Exercise instructions >> Once the line holding "Little Lucy's Handmade Cards (65, 17)" is found in the listing below, write it out and each later line exactly, up to and including the one holding "Debra Miller (44, 1665)".

### Material provided ###

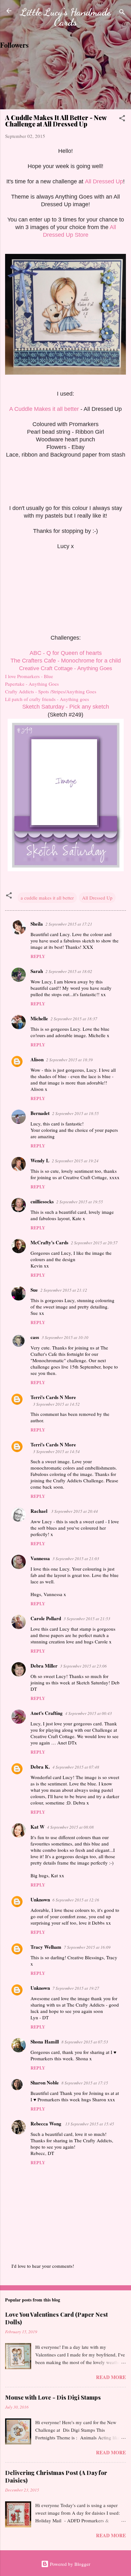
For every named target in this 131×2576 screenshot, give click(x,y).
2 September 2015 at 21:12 (63, 1290)
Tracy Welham (46, 1946)
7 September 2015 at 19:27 (75, 1988)
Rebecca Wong (47, 2123)
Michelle (39, 1018)
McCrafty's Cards (49, 1242)
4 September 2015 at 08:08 (70, 1827)
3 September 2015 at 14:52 (56, 1404)
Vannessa (40, 1558)
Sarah (37, 971)
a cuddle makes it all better (47, 897)
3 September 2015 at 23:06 (83, 1666)
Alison (37, 1059)
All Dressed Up (104, 181)
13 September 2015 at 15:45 (89, 2124)
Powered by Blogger (69, 2564)
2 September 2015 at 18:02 (68, 971)
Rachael (40, 1510)
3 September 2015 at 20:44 (74, 1511)
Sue (34, 1289)
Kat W (38, 1826)
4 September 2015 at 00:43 (88, 1713)
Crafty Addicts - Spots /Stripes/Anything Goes (50, 691)
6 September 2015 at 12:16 (75, 1900)
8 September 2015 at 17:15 (84, 2083)
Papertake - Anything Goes (32, 684)
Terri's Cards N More (53, 1397)
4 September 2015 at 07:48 (75, 1767)
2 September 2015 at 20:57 (94, 1243)
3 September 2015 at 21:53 (87, 1618)
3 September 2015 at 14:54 (56, 1451)
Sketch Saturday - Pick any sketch (65, 706)
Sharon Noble (45, 2082)
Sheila (37, 923)
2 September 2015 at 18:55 (75, 1113)
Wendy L (40, 1160)
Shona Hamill (45, 2041)
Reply (38, 956)
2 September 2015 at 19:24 (75, 1161)
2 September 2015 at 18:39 (69, 1060)
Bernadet (40, 1113)
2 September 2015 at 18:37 (74, 1019)
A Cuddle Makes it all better (44, 409)
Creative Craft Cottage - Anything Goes (65, 668)
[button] (122, 119)
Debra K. (40, 1766)
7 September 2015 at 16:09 (87, 1947)
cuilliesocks (42, 1201)
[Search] (122, 13)
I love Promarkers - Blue (29, 676)
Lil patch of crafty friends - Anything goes (47, 699)
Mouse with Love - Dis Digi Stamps (53, 2397)
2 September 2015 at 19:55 (79, 1202)
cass (35, 1337)
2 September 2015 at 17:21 (68, 924)
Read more (111, 2377)
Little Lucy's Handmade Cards (65, 17)
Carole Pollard (46, 1618)
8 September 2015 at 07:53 (84, 2042)
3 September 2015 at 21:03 (75, 1558)
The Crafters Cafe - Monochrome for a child (65, 660)
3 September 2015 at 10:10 (65, 1337)
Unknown (40, 1899)
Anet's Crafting (47, 1712)
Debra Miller (44, 1665)
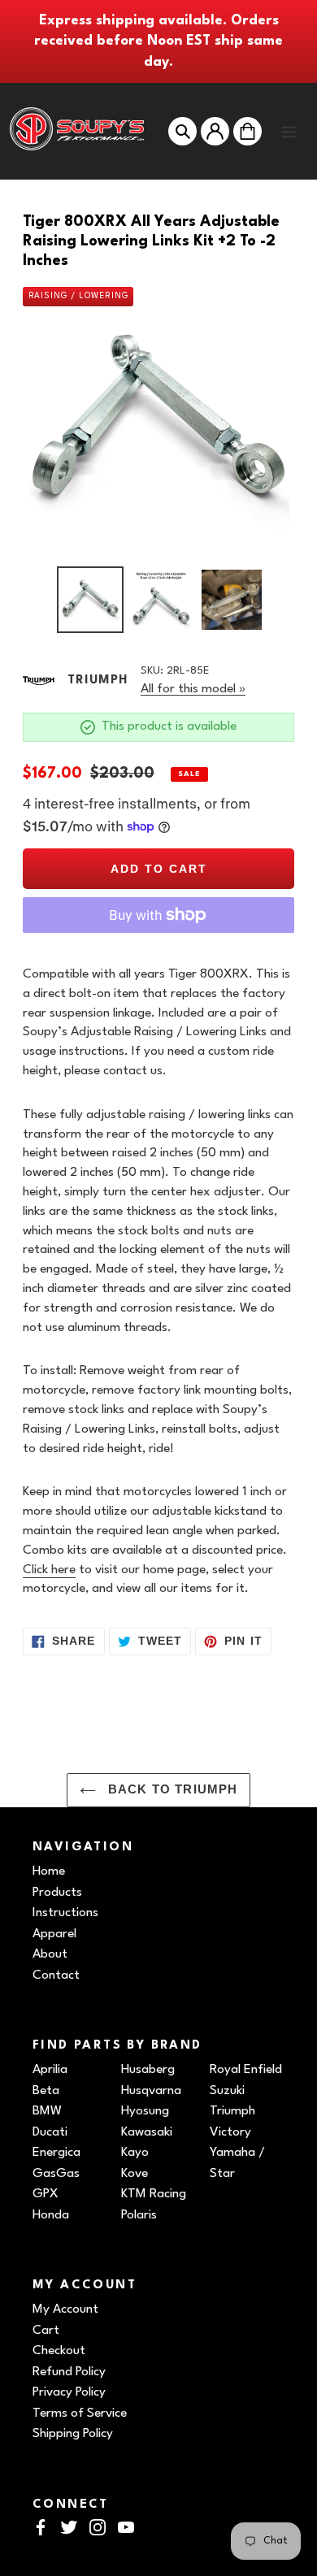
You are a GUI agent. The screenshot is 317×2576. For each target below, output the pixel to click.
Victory (230, 2132)
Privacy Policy (69, 2392)
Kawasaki (146, 2132)
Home (49, 1871)
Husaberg (148, 2069)
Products (57, 1892)
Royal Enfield (246, 2069)
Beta (46, 2090)
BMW (47, 2111)
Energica (56, 2152)
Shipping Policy (73, 2433)
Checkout (59, 2350)
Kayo (135, 2152)
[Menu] (288, 131)
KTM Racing (153, 2194)
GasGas (56, 2173)
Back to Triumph (171, 1789)
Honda (51, 2215)
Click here (49, 1569)
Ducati (50, 2132)
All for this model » (193, 689)
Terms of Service (80, 2413)
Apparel (54, 1934)
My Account (65, 2309)
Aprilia (50, 2069)
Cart (46, 2330)
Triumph (232, 2111)
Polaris (139, 2215)
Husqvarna (151, 2090)
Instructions (65, 1912)
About (50, 1954)
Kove (134, 2173)
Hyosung (145, 2111)
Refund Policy (69, 2372)
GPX (46, 2194)
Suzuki (227, 2090)
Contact (56, 1975)
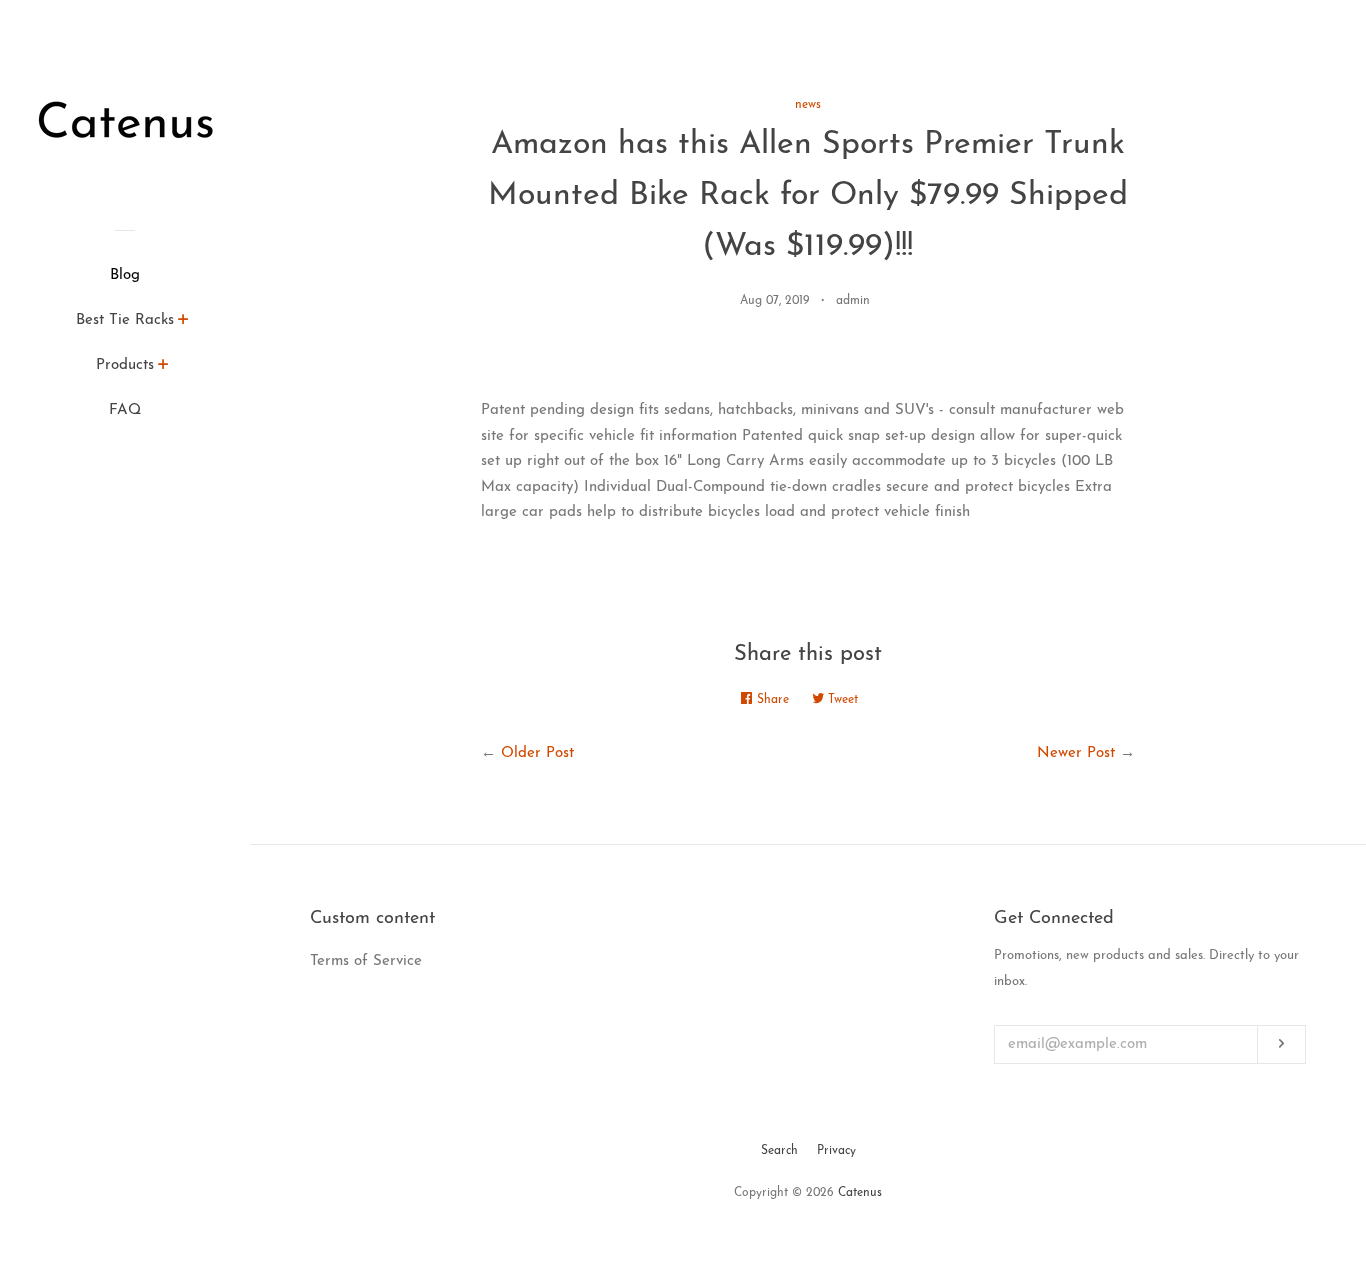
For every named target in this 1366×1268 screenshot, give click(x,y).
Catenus (860, 1193)
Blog (125, 275)
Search (779, 1151)
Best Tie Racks (125, 320)
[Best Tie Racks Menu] (183, 323)
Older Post (537, 753)
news (808, 105)
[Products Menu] (163, 368)
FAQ (125, 410)
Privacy (836, 1151)
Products (125, 365)
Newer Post (1076, 753)
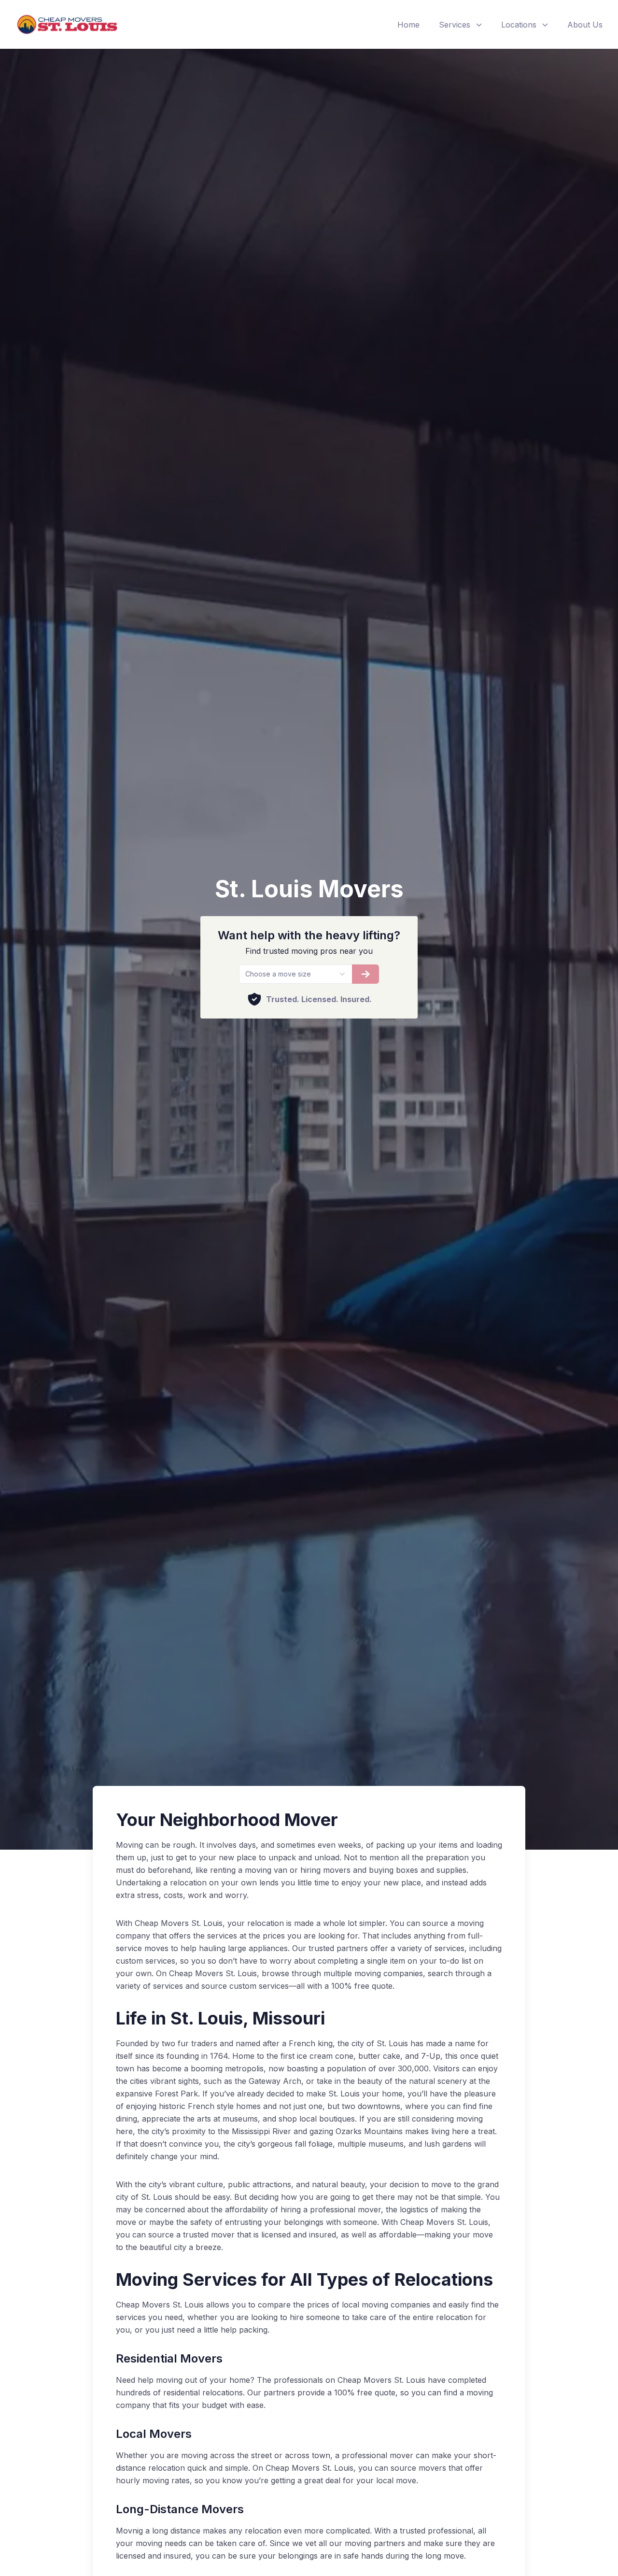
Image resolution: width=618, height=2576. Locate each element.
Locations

###

Completed exercise >>
Little Lucy's Handmade Cards (65, 17)
Carole Pollard (46, 1618)
8 September 2015 at 07:53 (84, 2042)
3 September 2015 at 21:03 (75, 1558)
The Crafters Cafe - Monochrome for a child (65, 660)
3 September 2015 at 10:10 (65, 1337)
Unknown (40, 1899)
Anet's Crafting (47, 1712)
Debra Miller (44, 1665)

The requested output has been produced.